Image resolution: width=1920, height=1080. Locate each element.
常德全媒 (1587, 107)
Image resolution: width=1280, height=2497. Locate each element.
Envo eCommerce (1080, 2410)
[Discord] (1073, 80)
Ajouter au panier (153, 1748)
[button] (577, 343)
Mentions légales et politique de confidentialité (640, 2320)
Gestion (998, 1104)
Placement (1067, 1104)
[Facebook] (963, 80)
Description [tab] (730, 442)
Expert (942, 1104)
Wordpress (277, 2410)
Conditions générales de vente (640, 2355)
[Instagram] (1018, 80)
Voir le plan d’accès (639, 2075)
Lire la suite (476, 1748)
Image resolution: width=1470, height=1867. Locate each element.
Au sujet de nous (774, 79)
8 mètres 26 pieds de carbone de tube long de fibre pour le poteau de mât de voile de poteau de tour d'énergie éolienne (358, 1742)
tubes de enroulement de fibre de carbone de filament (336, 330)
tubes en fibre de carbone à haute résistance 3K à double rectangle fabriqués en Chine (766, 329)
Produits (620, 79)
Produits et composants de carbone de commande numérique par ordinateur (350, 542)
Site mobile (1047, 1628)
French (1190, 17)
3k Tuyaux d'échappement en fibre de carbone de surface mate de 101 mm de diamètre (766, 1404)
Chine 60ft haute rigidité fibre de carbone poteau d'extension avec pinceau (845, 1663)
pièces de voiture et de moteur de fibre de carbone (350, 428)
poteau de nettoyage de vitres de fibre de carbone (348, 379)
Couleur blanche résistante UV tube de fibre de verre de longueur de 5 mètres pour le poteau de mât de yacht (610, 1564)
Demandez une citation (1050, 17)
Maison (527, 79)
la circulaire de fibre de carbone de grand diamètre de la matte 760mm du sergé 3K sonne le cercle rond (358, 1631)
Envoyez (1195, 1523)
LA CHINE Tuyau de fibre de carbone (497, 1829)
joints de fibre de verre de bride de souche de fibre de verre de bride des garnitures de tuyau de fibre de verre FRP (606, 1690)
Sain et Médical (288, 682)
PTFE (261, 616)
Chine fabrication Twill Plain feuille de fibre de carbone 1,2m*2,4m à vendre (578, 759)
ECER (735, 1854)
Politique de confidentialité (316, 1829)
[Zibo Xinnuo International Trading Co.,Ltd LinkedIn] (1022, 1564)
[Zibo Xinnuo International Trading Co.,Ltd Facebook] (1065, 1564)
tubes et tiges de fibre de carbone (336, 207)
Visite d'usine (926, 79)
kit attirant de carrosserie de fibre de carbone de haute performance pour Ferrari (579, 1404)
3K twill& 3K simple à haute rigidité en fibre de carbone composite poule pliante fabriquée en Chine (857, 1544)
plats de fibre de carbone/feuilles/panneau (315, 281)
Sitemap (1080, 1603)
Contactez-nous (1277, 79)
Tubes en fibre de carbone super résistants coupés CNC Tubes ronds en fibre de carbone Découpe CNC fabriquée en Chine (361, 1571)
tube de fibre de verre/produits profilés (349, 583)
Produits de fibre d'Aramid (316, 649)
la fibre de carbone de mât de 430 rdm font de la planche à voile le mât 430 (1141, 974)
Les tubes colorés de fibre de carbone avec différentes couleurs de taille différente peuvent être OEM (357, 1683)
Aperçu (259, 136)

What needs to be done:
The entries above need to be transcribed with no differences at all.

Solution to the exercise:
Image resolution: width=1920, height=1080. Locate each element.
常德全媒 (1587, 107)
Image resolution: width=1280, height=2497. Locate each element.
Envo eCommerce (1080, 2410)
[Discord] (1073, 80)
Ajouter au panier (153, 1748)
[button] (577, 343)
Mentions légales et politique de confidentialité (640, 2320)
Gestion (998, 1104)
Placement (1067, 1104)
[Facebook] (963, 80)
Description [tab] (730, 442)
Expert (942, 1104)
Wordpress (277, 2410)
Conditions générales de vente (640, 2355)
[Instagram] (1018, 80)
Voir le plan d’accès (639, 2075)
Lire la suite (476, 1748)
Image resolution: width=1470, height=1867. Locate each element.
Au sujet de nous (774, 79)
8 mètres 26 pieds de carbone de tube long de fibre pour le poteau de mât de voile de poteau de tour d'énergie éolienne (358, 1742)
tubes de enroulement de fibre de carbone de filament (336, 330)
tubes en fibre de carbone à haute résistance 3K à double rectangle fabriqués en Chine (766, 329)
Produits (620, 79)
Produits et composants de carbone de commande numérique par ordinateur (350, 542)
Site mobile (1047, 1628)
French (1190, 17)
3k Tuyaux d'échappement en fibre de carbone de surface mate de 101 mm de diamètre (766, 1404)
Chine 60ft haute rigidité fibre de carbone poteau d'extension avec pinceau (845, 1663)
pièces de voiture et de moteur de fibre de carbone (350, 428)
poteau de nettoyage de vitres de fibre de carbone (348, 379)
Couleur blanche résistante UV tube de fibre de verre de longueur de 5 mètres pour le poteau de mât de yacht (610, 1564)
Demandez une citation (1050, 17)
Maison (527, 79)
la circulaire de fibre de carbone de grand diamètre de la matte 760mm du sergé 3K sonne le cercle rond (358, 1631)
Envoyez (1195, 1523)
LA CHINE Tuyau de fibre de carbone (497, 1829)
joints de fibre de verre de bride de souche de fibre de verre de bride des garnitures de tuyau de fibre de verre FRP (606, 1690)
Sain et Médical (288, 682)
PTFE (261, 616)
Chine fabrication Twill Plain feuille de fibre de carbone 1,2m*2,4m à vendre (578, 759)
ECER (735, 1854)
Politique de confidentialité (316, 1829)
[Zibo Xinnuo International Trading Co.,Ltd LinkedIn] (1022, 1564)
[Zibo Xinnuo International Trading Co.,Ltd Facebook] (1065, 1564)
tubes et tiges de fibre de carbone (336, 207)
Visite d'usine (926, 79)
kit attirant de carrosserie de fibre de carbone de haute performance pour Ferrari (579, 1404)
3K twill& 3K simple à haute rigidité en fibre de carbone composite poule pliante fabriquée en Chine (857, 1544)
plats de fibre de carbone/feuilles/panneau (315, 281)
Sitemap (1080, 1603)
Contactez-nous (1277, 79)
Tubes en fibre de carbone super résistants coupés CNC Tubes ronds en fibre de carbone Découpe CNC fabriquée en Chine (361, 1571)
tube de fibre de verre/produits profilés (349, 583)
Produits de fibre d'Aramid (316, 649)
la fibre de carbone de mât de 430 rdm font de la planche à voile le mât 430 (1141, 974)
Les tubes colorés de fibre de carbone avec différentes couleurs de taille différente peuvent être OEM (357, 1683)
Aperçu (259, 136)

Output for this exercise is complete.